REQUIRED ACTION → Transcribe the data below verbatim from the line with "Where should I click to: Select" to the line with "Task: Click the command_line available field". Include both of those lines.

Saved entries:

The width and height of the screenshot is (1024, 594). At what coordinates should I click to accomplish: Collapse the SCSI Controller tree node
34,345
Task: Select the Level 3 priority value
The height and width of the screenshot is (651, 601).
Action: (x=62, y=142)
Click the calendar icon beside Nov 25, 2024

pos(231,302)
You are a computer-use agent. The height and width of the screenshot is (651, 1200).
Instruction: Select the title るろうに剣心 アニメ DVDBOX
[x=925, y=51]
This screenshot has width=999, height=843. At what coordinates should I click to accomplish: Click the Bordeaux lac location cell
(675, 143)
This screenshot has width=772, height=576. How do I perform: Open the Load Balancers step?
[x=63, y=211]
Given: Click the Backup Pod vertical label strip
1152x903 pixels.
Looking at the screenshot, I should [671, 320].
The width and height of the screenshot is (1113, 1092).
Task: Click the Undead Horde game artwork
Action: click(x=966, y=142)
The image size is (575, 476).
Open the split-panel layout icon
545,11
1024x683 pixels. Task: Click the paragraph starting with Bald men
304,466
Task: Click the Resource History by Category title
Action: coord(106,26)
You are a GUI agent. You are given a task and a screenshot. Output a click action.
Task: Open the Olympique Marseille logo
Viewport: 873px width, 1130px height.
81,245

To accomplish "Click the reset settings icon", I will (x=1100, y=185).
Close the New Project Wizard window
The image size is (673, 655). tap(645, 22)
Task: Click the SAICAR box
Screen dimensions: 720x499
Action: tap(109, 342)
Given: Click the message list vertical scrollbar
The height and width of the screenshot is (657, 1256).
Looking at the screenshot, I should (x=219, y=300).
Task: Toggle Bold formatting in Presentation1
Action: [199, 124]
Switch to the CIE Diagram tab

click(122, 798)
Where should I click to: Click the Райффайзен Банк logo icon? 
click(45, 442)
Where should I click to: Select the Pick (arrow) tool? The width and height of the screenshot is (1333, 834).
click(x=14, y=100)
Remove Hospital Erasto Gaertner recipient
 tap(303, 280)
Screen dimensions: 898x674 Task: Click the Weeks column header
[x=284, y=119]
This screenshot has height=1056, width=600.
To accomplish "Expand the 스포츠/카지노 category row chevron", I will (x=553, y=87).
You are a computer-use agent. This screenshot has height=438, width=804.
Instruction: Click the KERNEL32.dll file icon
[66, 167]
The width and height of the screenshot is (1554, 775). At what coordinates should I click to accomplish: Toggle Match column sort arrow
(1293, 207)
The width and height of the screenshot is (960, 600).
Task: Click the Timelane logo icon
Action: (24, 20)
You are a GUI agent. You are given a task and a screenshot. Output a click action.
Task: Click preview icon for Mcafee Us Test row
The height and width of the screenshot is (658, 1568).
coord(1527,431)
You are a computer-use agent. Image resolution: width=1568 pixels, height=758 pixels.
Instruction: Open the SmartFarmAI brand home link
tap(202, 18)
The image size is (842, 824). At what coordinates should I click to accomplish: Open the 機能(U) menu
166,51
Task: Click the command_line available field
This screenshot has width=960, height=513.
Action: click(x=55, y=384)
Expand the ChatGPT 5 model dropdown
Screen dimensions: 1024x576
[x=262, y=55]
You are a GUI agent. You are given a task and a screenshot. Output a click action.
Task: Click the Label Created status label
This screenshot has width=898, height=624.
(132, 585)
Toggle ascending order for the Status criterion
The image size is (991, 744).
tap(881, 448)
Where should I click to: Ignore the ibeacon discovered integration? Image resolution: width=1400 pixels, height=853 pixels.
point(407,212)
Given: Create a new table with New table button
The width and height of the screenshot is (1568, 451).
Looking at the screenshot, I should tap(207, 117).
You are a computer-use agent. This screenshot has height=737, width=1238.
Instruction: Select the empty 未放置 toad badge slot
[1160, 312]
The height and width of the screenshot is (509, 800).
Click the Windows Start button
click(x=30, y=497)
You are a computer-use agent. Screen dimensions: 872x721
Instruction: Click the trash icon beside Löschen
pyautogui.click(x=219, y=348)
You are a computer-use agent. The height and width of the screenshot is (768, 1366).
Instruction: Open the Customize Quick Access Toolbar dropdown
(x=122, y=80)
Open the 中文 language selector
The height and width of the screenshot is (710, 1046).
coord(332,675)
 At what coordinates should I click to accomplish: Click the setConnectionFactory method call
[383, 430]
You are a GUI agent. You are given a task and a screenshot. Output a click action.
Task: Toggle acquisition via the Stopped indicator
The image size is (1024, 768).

OUTPUT OF THE TASK →
Where should I click to: Select the Pick (arrow) tool? The width and height of the screenshot is (1333, 834).
click(x=14, y=100)
Remove Hospital Erasto Gaertner recipient
 tap(303, 280)
Screen dimensions: 898x674 Task: Click the Weeks column header
[x=284, y=119]
This screenshot has height=1056, width=600.
To accomplish "Expand the 스포츠/카지노 category row chevron", I will (x=553, y=87).
You are a computer-use agent. This screenshot has height=438, width=804.
Instruction: Click the KERNEL32.dll file icon
[66, 167]
The width and height of the screenshot is (1554, 775). At what coordinates should I click to accomplish: Toggle Match column sort arrow
(1293, 207)
The width and height of the screenshot is (960, 600).
Task: Click the Timelane logo icon
Action: (24, 20)
You are a GUI agent. You are given a task and a screenshot. Output a click action.
Task: Click preview icon for Mcafee Us Test row
The height and width of the screenshot is (658, 1568).
coord(1527,431)
You are a computer-use agent. Image resolution: width=1568 pixels, height=758 pixels.
Instruction: Open the SmartFarmAI brand home link
tap(202, 18)
The image size is (842, 824). At what coordinates should I click to accomplish: Open the 機能(U) menu
166,51
Task: Click the command_line available field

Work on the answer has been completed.